The two other relatively well preserved pillboxes along the Gin Drinker's Line are No314 along Golden Hill Road and No426 between Shing Mun Reservoir and Wo Yi Hop Road in Kwai Chung, according to the team's findings. But the brick tunnel to 314 had collapsed after post-war scavengers removed the bricks, while 426 was fenced off by squatters to keep several dogs, Lai said.
He called for better preservation of the structures to prevent them from the threat of development and to educate the public about the history they represent.

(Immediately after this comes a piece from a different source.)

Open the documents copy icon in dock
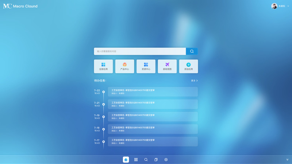The width and height of the screenshot is (292, 164). click(156, 160)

"As all are on government land in the countryside, [there are] no private property resumption or land supply issues. Those surviving are in favoured/popular picnic areas. The Agriculture, Fisheries and Conservation Department should be given the necessary resources to rehabilitate and manage them," the academic said.
Lai cited the department's Shing Mun Country Park Visitor Centre as an example of how it could be done. The centre houses a holographic model of Shing Mun Redoubt - a nearby series of pillboxes linked by tunnels, which, famously, carry the names of London streets.

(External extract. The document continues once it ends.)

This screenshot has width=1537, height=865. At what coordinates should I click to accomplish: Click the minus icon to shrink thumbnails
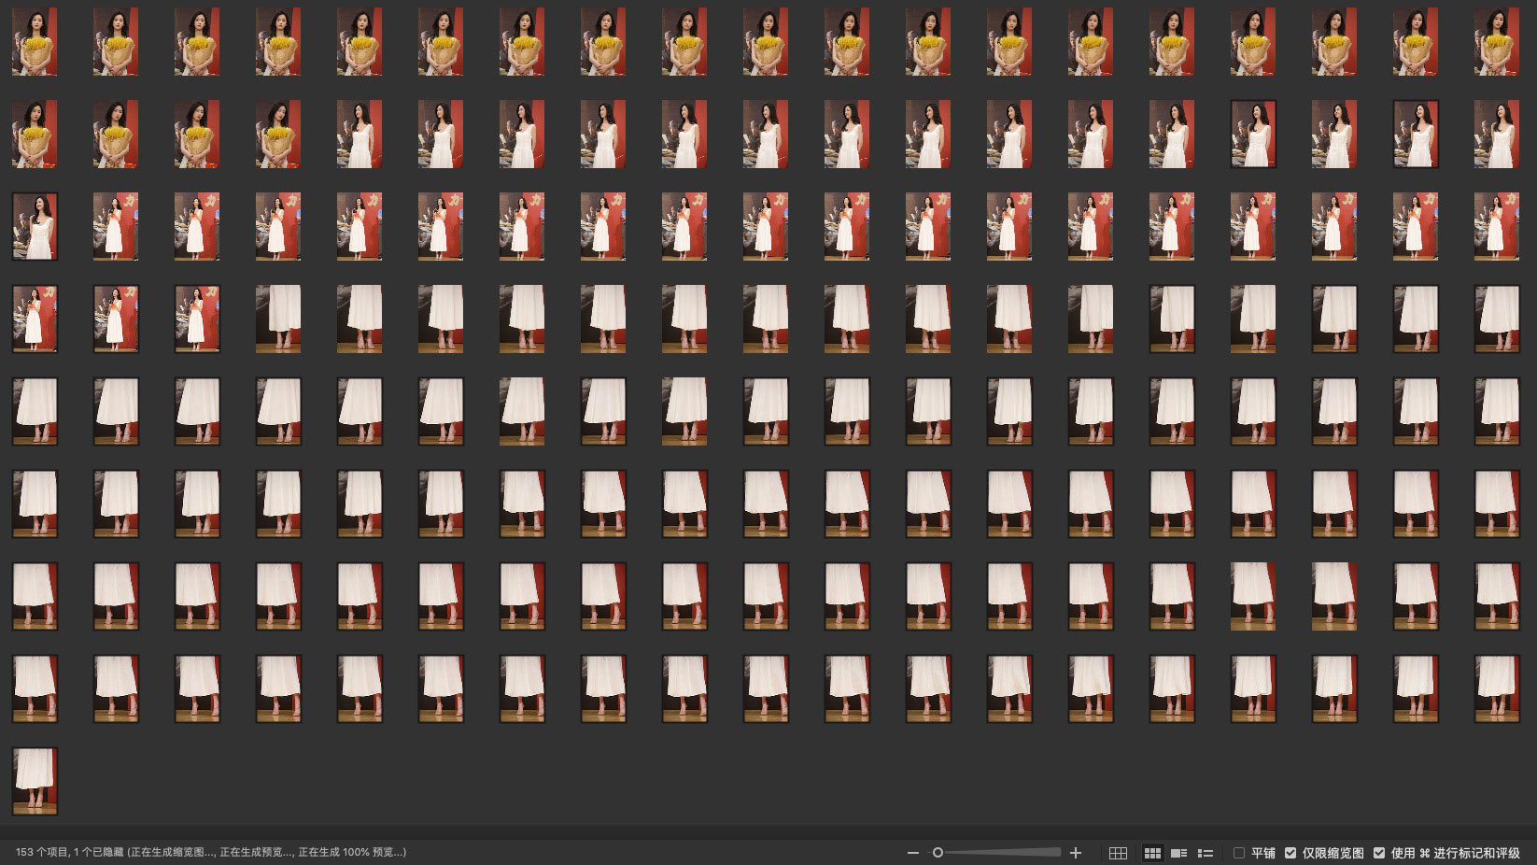[x=913, y=853]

Another historian, Tim Ko Tim-keung, has been researching Hong Kong's historic military sites since the 1990s. He said a lack of interest from the government and developers in preserving pillboxes had led to some making way for new buildings.
"One pillbox below Baguio Villa was demolished together with a nearby searchlight position in 2001 during construction of Cyberport," Ko said. "Another one at Windy Gap on the way to Shek O was demolished by the Highway Department in December 1997 for the alignment of Shek O Road. They could easily avoid the pillbox during the work but they didn't. Both demolished pillboxes were relatively intact. It's a pity that no one really cared about these things then."
And it's not only academics putting in the effort to promote the conservation of military installations. Hongkongers from other walks of life are also keen on preserving the city's history.
Henry Wright, a swimming coach who visits Repulse Bay beach every weekend, started an online petition called "Save Repulse Bay's important WWII history" in April. He aims to secure the future of Pillbox 017, which stands on a quiet corner of the beach, and the searchlight position of Pillbox 016, between Repulse Bay and Deep Water Bay.
He is calling for any necessary restoration work to be carried out, and demanding that educational signs be erected so people will no longer pass by the structures unaware of what they are.
"Most of the pillboxes left are in country parks… I chose these two pillboxes because they are easily accessible. They can become tourist attractions. People who visit the beach can benefit from some education about the Battle of Hong Kong during the second world war," he said.